1 is ensured by the fact that a single leader is elected for any given term, the fact that a leader only creates a single log entry per index, and the fact that once a log entry is created, it never changes index. 2 is ensured by a runtime check. When a leader sends an AppendEntries RPC for a particular index, it also sends its log entry for the previous index. The follower only applies the AppendEntries RPC if it agrees on the previous index. Inductively, this guarantees 2.

Followers may have missing or extraneous log entries. When this happens, the leader identifies the longest prefix on which the two agree. It then sends the rest of its log. The follower overwrites its log to match the leader.

Safety. The protocol described so far is unsafe. If a new leader is elected, it can accidentally force followers to overwrite committed values with uncommitted values. Thus, we must ensure that leaders contain all committed entries. Other consensus algorithms ensure this by shipping committed values to newly elected leaders. Raft takes an alternative approach and guarantees that if a leader is elected, it has every committed entry. To ensure this, Raft must restrict which nodes can be elected.

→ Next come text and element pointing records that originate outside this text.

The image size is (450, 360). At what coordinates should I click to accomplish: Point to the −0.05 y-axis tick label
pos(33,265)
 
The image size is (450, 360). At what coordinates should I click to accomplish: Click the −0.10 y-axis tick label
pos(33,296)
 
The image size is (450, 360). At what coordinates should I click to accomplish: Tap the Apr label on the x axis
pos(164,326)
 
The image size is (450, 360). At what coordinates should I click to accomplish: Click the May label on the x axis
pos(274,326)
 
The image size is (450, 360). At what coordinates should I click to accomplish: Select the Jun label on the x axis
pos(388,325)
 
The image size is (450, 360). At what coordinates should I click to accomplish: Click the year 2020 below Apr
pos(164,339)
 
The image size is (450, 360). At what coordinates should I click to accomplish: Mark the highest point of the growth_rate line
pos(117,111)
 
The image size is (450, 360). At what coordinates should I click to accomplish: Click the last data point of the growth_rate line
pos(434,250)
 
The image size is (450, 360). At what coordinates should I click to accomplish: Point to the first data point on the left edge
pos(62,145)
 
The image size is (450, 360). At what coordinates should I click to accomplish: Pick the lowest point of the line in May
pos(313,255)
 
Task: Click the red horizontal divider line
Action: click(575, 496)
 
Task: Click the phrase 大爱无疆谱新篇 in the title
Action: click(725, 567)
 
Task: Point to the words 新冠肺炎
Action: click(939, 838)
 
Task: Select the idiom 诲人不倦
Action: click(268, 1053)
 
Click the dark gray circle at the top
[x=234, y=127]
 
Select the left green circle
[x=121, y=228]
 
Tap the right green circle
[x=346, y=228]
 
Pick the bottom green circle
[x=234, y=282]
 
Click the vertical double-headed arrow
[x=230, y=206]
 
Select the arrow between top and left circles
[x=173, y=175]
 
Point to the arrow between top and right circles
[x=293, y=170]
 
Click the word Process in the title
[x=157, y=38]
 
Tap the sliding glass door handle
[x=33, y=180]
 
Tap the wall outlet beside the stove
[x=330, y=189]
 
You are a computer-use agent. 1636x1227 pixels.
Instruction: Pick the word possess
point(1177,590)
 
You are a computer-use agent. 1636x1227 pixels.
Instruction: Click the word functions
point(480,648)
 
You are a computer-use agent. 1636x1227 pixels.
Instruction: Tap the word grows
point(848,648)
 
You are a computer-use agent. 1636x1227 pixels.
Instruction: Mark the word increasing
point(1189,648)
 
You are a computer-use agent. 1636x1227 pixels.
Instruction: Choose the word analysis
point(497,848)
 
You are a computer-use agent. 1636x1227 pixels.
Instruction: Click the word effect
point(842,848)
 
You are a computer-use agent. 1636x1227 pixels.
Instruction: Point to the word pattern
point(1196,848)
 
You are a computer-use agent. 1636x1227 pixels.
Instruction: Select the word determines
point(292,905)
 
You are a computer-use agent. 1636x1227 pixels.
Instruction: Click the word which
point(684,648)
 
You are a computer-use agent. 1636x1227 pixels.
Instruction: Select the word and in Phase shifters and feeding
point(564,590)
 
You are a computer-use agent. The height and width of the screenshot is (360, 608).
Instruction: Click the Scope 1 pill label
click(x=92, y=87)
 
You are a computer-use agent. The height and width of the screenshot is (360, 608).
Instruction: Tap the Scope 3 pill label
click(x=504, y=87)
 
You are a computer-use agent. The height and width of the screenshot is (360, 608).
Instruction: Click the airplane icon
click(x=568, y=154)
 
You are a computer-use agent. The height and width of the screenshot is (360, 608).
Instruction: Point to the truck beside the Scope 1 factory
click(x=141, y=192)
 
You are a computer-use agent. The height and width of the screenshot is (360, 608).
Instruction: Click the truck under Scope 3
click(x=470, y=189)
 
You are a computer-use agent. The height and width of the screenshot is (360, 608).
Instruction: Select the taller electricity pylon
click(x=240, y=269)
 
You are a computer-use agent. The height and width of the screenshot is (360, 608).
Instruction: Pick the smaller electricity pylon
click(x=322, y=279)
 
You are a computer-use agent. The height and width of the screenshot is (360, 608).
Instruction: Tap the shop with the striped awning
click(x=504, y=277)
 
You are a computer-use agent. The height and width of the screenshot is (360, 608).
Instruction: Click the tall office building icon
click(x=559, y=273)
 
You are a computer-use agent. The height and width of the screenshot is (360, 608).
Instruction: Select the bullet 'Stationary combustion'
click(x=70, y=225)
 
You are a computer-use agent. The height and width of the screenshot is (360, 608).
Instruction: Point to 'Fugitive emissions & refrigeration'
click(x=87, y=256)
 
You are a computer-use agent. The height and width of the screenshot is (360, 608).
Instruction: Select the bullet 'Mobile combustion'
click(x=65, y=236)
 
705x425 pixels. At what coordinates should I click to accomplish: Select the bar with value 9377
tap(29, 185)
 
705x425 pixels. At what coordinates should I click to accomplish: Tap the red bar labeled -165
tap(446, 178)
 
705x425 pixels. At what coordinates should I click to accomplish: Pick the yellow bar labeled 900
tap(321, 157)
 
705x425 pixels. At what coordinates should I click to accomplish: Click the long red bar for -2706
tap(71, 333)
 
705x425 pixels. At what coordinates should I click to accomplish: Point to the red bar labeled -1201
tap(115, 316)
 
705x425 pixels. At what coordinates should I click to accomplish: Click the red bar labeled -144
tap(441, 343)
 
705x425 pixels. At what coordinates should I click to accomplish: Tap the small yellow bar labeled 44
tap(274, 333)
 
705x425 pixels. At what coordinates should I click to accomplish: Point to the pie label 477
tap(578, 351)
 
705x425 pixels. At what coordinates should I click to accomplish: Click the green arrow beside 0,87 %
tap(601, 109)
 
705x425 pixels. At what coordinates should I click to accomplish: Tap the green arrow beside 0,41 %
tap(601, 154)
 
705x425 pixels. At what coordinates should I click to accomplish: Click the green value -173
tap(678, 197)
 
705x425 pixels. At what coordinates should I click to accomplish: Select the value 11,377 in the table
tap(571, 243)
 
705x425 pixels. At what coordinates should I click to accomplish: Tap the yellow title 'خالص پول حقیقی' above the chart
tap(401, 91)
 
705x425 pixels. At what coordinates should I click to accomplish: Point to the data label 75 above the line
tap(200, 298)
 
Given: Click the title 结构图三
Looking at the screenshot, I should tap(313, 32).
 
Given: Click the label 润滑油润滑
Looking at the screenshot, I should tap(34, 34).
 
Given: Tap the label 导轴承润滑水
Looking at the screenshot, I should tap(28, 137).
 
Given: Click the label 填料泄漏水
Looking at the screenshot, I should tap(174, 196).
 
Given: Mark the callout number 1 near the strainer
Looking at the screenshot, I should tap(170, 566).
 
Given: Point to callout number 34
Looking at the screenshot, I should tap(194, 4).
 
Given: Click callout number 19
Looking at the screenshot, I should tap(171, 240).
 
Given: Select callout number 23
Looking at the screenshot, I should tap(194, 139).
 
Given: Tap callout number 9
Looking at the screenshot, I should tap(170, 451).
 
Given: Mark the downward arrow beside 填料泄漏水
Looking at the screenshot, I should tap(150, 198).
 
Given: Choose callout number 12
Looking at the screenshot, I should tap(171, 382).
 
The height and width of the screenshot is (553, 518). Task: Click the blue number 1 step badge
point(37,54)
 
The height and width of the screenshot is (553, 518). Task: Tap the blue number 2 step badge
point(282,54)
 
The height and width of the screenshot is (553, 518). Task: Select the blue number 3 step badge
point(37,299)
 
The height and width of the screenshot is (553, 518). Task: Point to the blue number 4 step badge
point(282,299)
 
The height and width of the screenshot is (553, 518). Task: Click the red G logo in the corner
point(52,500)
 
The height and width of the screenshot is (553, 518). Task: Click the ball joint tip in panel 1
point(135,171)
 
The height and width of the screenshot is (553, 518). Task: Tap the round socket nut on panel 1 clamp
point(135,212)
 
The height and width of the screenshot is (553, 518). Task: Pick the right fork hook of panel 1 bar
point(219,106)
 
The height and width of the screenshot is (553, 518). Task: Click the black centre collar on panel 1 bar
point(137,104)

A follower rejects a RequestVote RPC if the requesting candidate's log is not as up-to-date as its log. One log is as up-to-date as another if its last entry has a higher term or has the same term but is longer.

Since a candidate must receive a majority of votes and committed values have been replicated to a majority of nodes, a candidate must contact a node with all committed values during its election which will prevent it from being elected if it doesn't have all the committed log entries.

To prevent another subtle bug, leaders also do not directly commit values from previous terms. They only commit values from their own term which indirectly commits previous log entries from previous terms.

Cluster Membership Changes. A Raft cluster cannot be instantaneously switched from one configuration to another. For example consider a cluster moving from 3 to 5 nodes. It's possible that two nodes are elected master for the same term which can lead to a safety violation. Instead, the cluster transitions to a joint consensus phase where decisions require a majority from both the old and new configuration. Once a majority of nodes accept the new configuration, the cluster can transition to it.